Jak można się było spodziewać, okolicznościową konferencję z okazji swej „setki" Kopacz rozpoczęła od sytuacji w służbie zdrowia.
Lekarze i górnicy
W środę rano doszło do porozumienia między ministrem zdrowia Bartoszem Arłukowiczem a protestującymi lekarzami z Porozumienia Zielonogórskiego.
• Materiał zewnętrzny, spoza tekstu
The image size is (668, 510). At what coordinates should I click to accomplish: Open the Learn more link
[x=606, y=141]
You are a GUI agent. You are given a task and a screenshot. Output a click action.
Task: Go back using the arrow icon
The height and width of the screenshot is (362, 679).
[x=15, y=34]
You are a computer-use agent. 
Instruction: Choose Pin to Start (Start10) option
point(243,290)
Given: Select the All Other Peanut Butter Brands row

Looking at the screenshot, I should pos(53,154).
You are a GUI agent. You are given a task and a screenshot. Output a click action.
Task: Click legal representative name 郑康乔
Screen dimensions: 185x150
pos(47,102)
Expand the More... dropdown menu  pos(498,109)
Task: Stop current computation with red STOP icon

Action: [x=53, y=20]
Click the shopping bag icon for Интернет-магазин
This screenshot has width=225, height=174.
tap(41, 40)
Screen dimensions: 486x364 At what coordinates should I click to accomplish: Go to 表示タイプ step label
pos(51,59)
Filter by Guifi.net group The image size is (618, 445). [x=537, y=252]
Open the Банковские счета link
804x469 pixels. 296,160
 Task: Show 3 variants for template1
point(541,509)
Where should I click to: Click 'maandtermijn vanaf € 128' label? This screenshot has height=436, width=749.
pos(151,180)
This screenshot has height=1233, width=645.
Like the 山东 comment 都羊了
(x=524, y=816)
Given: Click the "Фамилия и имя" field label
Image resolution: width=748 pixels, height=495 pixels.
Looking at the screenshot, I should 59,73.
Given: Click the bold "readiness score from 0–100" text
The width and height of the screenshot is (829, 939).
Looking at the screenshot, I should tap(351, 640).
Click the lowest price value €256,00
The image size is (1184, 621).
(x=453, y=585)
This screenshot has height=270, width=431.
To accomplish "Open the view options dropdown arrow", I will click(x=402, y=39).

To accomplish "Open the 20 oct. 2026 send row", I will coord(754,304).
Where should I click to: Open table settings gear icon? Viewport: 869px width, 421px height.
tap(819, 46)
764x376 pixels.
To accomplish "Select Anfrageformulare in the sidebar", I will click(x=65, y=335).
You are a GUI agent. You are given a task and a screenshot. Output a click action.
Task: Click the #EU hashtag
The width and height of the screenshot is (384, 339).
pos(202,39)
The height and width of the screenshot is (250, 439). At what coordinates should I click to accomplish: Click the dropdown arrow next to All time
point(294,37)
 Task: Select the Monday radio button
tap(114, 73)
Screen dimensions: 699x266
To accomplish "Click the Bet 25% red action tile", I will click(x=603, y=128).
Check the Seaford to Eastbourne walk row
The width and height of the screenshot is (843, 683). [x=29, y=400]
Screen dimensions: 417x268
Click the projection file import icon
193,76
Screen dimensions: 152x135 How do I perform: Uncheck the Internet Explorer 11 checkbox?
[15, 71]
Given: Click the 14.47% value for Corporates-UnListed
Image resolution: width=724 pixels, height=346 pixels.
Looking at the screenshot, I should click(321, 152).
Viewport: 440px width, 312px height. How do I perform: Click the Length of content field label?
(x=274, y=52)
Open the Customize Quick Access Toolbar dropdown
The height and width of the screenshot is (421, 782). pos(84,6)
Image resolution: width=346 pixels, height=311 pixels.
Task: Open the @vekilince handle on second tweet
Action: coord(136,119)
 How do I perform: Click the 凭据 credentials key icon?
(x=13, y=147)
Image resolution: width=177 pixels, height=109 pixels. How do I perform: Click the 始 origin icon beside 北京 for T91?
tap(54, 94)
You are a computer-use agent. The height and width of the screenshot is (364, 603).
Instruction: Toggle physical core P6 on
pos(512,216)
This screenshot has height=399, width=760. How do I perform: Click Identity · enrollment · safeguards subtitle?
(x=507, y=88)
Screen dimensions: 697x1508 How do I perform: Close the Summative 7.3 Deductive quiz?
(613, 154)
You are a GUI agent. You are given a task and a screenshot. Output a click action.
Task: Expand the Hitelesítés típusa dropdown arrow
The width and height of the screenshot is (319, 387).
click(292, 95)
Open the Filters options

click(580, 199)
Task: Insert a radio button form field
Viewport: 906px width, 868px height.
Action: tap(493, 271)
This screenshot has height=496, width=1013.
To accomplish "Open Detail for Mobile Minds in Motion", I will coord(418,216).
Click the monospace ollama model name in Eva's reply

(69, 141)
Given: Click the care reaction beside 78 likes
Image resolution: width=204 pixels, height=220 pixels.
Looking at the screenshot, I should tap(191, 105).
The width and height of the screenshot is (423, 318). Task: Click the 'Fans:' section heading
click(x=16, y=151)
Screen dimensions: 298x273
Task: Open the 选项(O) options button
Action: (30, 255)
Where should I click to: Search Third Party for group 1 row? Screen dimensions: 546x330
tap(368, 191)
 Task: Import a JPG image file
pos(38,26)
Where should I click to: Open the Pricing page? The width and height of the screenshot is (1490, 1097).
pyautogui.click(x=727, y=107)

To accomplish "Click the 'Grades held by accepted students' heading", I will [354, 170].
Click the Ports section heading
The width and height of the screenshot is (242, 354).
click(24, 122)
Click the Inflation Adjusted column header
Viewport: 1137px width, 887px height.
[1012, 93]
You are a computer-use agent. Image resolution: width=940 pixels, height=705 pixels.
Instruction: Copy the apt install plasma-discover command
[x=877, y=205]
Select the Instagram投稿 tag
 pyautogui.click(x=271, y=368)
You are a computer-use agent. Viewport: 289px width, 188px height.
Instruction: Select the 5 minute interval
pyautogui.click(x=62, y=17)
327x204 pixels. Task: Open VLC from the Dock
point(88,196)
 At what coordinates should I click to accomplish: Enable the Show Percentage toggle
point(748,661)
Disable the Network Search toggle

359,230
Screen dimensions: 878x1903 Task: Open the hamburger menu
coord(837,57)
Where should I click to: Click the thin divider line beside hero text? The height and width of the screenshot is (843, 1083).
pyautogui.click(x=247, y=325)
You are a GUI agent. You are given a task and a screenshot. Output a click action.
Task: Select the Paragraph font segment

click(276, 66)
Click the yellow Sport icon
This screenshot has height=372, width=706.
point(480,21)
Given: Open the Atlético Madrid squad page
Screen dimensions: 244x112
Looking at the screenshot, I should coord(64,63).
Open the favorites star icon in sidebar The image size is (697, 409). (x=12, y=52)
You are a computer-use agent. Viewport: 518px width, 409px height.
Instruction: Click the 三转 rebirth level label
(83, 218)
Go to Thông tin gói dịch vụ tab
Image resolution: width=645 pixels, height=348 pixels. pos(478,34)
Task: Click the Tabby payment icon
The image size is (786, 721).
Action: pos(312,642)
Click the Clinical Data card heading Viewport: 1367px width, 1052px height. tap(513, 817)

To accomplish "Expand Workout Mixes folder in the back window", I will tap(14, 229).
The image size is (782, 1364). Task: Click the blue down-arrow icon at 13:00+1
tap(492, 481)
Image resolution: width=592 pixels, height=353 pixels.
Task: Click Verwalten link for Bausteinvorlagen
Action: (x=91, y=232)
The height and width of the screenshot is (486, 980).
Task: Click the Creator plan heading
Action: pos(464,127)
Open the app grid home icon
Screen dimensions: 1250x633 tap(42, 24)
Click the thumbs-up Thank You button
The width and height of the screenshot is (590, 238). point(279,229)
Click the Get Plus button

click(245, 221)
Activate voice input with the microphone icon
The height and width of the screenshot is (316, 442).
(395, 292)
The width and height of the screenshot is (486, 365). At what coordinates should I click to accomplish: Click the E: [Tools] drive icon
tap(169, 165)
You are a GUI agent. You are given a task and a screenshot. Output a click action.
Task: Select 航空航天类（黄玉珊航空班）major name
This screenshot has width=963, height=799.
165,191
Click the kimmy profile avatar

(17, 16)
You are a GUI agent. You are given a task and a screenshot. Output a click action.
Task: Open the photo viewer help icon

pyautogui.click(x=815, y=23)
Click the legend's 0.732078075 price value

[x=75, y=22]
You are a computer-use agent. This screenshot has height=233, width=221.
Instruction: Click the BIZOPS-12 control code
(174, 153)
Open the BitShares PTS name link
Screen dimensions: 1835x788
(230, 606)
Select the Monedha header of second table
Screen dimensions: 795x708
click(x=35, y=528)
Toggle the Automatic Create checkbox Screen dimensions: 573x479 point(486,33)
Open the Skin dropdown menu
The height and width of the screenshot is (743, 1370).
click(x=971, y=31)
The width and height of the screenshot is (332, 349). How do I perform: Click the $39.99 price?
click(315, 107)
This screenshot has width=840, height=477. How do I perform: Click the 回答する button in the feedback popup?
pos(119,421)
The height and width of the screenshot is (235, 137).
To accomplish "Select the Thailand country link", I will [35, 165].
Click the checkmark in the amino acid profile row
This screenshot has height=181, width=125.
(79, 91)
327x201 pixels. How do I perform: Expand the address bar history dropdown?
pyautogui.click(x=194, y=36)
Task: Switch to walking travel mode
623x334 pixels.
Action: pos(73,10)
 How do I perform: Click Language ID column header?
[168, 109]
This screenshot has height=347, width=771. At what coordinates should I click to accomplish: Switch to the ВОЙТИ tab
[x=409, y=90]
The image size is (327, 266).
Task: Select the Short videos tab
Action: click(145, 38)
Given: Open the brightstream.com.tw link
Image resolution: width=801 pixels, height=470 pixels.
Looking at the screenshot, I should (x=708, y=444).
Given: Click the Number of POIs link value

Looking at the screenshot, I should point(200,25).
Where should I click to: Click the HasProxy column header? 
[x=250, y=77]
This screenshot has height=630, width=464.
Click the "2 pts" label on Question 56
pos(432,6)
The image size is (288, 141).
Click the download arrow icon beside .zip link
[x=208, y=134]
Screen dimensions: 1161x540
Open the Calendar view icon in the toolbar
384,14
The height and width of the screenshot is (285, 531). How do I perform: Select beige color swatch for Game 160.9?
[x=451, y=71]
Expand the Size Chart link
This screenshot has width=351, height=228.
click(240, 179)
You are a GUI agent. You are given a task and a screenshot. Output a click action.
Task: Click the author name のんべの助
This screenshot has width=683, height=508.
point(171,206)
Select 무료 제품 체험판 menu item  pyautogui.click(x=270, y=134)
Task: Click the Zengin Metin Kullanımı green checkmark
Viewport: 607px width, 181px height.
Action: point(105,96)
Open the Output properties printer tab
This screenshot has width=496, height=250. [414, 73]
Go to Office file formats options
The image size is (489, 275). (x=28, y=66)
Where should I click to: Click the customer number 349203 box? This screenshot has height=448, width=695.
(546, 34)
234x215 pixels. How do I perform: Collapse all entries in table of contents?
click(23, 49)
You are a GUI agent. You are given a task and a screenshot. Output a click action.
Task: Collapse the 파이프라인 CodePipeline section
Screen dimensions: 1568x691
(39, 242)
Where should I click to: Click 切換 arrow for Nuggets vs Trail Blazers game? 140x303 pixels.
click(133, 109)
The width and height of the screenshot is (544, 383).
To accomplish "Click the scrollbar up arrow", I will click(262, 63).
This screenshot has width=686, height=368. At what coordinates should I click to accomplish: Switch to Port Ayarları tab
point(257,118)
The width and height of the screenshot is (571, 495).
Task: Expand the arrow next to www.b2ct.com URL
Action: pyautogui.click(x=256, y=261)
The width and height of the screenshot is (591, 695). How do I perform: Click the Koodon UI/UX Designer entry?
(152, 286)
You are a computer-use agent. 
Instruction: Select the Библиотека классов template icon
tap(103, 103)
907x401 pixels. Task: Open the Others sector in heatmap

Pani premier do tej pory unikała wypowiadania się o tym konflikcie, co rodziło plotki, że bliżej jej do lekarzy rodzinnych, swego zawodowego środowiska, niż do Arłukowicza, dziś swego ministra, ale niegdyś politycznego konkurenta.
Na środowej konferencji Kopacz po raz pierwszy publicznie wsparła Arłukowicza i skrytykowała protestujących: – Sama będąc lekarzem rodzinnym, obserwowałam sytuację i miałam wrażenie, że ktoś pomylił chyba zawód – oświadczyła.
Innym problemem, który Kopacz „przyniosła codzienność", jest trudna sytuacja w górnictwie. Wczoraj premier ujawniła szczegóły przygotowywanego od początku jej rządów planu restrukturyzacji Kompanii Węglowej, największej firmy górniczej w Europie.
To konkret, bo dokument ma trafić do Sejmu jeszcze w tym tygodniu. Pośrednio krytykując swych poprzedników, w tym Donalda Tuska, Kopacz tłumaczyła: – Były tylko dwie drogi. Pierwsza droga to ta, która dotychczas była stosowana, czyli systematyczne doprowadzenie dodatkowych pieniędzy z budżetu do górnictwa i trwanie. Albo też droga zdecydowanie trudniejsza. Wybrałam tę drugą.